*Source data*
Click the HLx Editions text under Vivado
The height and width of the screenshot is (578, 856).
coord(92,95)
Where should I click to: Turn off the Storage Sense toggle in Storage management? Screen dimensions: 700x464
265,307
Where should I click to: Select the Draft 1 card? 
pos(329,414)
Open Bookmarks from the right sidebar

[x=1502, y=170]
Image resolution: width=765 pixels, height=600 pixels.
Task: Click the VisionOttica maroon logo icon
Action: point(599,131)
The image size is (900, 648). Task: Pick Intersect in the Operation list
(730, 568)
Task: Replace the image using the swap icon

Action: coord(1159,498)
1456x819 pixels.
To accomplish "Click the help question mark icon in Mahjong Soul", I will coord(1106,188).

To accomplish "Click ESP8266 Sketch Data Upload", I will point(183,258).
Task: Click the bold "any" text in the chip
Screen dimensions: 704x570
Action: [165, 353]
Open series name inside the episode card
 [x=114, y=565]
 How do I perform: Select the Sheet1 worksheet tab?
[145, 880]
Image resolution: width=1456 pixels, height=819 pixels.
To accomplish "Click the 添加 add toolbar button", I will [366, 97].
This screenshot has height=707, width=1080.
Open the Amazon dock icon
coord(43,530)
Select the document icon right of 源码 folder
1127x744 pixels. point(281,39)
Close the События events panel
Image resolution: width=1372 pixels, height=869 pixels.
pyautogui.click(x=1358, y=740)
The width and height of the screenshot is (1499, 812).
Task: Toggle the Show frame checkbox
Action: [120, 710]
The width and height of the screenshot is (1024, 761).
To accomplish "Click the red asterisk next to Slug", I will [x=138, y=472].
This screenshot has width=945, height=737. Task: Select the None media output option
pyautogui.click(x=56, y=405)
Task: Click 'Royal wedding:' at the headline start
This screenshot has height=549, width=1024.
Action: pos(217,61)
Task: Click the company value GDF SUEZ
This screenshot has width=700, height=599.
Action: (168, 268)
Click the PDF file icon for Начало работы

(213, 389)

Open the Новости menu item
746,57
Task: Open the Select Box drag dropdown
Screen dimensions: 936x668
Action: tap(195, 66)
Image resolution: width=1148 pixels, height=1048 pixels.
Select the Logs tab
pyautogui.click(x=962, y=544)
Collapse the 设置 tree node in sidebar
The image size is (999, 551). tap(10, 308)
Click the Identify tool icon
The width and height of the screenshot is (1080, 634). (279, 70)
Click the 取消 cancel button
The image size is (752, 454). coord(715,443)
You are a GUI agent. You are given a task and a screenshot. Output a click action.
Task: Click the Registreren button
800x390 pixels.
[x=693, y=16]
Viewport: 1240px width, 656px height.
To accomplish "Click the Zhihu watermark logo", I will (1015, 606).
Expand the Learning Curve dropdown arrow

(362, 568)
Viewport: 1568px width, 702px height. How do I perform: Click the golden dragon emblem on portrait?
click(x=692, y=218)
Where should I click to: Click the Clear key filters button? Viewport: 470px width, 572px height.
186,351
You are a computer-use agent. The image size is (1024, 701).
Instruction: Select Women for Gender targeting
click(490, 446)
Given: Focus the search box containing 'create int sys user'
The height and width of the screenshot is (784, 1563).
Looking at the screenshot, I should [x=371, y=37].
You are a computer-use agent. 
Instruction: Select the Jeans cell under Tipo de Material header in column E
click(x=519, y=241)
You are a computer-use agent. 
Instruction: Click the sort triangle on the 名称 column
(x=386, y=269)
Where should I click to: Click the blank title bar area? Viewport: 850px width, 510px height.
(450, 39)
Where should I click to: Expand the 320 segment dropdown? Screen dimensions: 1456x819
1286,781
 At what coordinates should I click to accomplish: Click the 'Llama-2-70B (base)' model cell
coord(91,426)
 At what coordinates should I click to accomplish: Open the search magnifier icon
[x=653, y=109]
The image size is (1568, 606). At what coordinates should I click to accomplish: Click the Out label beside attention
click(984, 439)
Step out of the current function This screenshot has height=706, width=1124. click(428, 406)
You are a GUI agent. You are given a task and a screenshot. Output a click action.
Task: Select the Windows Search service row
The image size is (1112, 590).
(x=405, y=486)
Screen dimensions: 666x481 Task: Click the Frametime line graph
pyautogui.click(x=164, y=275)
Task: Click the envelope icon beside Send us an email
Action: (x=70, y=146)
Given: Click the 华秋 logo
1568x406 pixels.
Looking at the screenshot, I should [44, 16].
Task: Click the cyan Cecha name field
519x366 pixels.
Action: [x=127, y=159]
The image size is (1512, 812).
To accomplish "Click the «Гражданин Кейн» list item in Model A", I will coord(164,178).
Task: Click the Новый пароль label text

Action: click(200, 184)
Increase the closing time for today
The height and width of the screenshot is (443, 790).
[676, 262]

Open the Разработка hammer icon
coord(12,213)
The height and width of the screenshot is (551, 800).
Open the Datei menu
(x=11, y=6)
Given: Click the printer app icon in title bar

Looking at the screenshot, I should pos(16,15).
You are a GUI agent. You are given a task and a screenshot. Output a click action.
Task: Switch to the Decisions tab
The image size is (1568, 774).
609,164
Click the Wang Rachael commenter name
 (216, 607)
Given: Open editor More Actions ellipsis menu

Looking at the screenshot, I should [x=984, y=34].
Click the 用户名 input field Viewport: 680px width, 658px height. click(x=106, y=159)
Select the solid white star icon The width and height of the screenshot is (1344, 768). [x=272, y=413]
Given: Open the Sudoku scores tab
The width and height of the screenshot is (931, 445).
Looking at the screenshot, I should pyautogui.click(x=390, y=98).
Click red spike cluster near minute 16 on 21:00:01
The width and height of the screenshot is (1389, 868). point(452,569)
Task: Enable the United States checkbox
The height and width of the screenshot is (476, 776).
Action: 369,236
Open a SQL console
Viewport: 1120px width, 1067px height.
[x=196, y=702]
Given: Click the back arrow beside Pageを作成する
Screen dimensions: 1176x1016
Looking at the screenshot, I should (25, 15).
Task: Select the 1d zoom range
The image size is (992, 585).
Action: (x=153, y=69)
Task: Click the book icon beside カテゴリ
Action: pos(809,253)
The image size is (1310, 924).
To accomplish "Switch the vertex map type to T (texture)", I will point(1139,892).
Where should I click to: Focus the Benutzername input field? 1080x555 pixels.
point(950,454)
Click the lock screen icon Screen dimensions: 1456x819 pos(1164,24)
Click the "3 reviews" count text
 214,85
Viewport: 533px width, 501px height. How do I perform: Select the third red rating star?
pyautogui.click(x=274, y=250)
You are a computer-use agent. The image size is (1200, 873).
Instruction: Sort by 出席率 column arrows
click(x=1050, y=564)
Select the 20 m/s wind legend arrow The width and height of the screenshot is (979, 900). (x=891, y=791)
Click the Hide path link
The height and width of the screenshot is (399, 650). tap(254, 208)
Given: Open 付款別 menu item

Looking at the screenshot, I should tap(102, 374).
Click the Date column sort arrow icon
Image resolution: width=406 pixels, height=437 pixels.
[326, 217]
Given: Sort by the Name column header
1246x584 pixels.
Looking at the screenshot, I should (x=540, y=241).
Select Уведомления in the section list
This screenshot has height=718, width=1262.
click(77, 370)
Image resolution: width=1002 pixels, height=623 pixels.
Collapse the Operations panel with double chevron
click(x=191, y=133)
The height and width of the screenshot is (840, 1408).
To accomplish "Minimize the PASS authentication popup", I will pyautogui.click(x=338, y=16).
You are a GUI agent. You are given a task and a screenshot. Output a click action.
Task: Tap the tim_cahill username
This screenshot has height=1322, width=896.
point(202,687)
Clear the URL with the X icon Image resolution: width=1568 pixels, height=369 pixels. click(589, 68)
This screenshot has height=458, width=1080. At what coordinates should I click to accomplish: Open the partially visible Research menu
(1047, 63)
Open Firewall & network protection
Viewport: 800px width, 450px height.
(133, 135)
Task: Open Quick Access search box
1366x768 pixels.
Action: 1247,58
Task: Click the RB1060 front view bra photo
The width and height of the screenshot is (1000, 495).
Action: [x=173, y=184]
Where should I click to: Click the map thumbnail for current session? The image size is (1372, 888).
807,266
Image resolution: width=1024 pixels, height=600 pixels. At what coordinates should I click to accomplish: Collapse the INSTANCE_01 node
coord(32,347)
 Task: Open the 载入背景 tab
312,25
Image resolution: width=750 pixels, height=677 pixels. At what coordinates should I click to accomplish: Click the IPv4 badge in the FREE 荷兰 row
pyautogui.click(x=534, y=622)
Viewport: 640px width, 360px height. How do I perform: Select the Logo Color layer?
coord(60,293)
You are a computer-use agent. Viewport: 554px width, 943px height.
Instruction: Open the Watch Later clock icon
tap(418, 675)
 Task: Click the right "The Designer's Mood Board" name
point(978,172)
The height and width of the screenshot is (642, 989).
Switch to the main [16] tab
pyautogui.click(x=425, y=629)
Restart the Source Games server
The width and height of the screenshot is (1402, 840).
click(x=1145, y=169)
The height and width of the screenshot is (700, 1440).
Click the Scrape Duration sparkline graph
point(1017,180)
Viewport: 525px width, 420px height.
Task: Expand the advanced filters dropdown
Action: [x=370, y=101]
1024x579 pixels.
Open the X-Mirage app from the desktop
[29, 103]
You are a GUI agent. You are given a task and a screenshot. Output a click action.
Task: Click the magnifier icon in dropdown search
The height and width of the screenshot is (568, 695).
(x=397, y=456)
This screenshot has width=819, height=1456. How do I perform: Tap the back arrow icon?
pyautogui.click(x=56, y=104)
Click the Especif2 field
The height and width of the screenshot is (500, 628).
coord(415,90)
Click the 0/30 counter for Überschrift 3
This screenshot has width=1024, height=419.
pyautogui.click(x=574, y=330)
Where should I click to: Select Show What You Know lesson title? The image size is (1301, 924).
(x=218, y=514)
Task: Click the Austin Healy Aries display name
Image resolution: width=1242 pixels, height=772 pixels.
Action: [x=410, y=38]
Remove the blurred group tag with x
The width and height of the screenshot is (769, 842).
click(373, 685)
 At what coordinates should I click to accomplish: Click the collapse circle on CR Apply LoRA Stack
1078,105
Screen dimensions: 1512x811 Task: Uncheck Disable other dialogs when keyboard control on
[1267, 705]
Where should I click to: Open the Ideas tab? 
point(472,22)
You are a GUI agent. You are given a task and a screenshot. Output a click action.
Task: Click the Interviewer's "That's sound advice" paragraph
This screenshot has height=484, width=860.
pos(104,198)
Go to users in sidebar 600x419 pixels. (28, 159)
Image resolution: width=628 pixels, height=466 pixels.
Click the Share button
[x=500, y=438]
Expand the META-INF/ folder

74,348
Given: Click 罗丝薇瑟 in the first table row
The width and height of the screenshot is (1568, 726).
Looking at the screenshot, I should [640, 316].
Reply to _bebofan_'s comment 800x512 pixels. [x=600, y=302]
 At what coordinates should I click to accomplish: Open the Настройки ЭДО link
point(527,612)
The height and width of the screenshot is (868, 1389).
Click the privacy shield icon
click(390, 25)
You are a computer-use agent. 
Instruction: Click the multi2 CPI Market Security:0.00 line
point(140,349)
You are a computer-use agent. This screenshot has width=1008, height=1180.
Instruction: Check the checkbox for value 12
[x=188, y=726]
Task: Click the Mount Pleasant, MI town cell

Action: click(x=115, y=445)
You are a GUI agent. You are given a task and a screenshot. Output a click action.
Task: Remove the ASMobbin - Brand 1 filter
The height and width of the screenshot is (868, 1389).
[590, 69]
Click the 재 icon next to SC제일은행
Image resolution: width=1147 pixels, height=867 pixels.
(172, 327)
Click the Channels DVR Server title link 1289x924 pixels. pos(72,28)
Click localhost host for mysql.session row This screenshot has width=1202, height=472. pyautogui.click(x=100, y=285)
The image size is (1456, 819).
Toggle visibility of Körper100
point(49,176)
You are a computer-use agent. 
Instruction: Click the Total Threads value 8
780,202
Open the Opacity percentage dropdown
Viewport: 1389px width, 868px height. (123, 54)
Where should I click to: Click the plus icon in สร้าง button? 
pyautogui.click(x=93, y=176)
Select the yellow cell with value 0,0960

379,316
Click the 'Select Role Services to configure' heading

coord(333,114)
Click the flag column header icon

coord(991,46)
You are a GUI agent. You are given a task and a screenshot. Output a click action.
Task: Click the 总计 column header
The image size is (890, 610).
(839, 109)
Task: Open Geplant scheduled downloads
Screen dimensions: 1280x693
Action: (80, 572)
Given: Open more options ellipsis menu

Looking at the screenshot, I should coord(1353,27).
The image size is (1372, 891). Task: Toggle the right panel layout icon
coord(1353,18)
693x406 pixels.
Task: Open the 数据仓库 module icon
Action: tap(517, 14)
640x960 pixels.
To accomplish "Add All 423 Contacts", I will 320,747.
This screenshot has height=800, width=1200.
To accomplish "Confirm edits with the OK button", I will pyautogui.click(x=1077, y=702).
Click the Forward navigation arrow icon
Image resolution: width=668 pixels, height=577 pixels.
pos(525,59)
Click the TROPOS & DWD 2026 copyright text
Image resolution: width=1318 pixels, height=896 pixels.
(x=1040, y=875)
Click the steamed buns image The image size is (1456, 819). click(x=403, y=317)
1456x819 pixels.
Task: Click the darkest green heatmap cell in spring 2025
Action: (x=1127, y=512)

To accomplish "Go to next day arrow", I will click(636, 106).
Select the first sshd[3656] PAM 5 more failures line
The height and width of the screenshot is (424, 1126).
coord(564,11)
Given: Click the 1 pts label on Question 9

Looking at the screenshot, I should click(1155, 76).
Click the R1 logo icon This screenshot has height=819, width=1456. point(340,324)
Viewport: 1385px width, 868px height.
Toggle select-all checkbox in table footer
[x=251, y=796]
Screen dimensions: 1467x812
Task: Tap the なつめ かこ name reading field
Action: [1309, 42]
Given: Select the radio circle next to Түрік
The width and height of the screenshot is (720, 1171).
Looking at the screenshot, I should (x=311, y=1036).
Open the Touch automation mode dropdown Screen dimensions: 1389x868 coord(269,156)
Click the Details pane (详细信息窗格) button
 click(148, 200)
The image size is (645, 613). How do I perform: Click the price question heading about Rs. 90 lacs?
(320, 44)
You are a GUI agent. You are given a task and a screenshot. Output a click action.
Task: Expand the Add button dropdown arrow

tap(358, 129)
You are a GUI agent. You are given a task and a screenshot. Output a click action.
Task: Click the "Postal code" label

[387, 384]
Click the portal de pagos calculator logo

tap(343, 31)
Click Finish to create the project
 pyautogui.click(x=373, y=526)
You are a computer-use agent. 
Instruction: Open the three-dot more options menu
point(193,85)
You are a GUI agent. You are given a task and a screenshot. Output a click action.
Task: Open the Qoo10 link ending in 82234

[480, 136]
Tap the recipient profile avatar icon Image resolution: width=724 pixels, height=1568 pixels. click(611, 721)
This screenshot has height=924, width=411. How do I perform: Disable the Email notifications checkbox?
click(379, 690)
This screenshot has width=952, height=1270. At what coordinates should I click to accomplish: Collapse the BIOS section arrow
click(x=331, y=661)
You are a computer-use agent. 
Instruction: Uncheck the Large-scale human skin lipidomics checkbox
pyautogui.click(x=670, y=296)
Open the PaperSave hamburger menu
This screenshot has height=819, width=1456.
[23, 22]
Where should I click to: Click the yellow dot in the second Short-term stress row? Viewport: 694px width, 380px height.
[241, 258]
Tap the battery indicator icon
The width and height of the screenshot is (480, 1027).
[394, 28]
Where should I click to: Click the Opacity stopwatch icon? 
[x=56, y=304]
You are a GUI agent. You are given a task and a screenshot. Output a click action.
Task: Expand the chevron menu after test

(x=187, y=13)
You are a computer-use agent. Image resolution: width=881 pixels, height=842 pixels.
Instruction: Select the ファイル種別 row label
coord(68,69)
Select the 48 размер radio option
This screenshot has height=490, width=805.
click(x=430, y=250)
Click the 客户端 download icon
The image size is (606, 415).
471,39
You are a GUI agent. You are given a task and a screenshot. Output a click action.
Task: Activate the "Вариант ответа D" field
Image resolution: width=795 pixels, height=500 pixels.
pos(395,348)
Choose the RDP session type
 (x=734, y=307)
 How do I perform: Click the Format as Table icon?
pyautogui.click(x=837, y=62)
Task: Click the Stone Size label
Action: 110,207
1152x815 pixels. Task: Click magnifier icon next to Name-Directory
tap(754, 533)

*Instruction*
Reproduce the records above verbatim, starting at the line containing "You are a computer-use agent. The image size is (1200, 873)." and ending at the line containing "Looking at the screenshot, I should tap(102, 374).", with both of those lines included.

*Answer to this exercise*
You are a computer-use agent. The image size is (1200, 873).
Instruction: Sort by 出席率 column arrows
click(x=1050, y=564)
Select the 20 m/s wind legend arrow The width and height of the screenshot is (979, 900). (x=891, y=791)
Click the Hide path link
The height and width of the screenshot is (399, 650). tap(254, 208)
Given: Open 付款別 menu item

Looking at the screenshot, I should tap(102, 374).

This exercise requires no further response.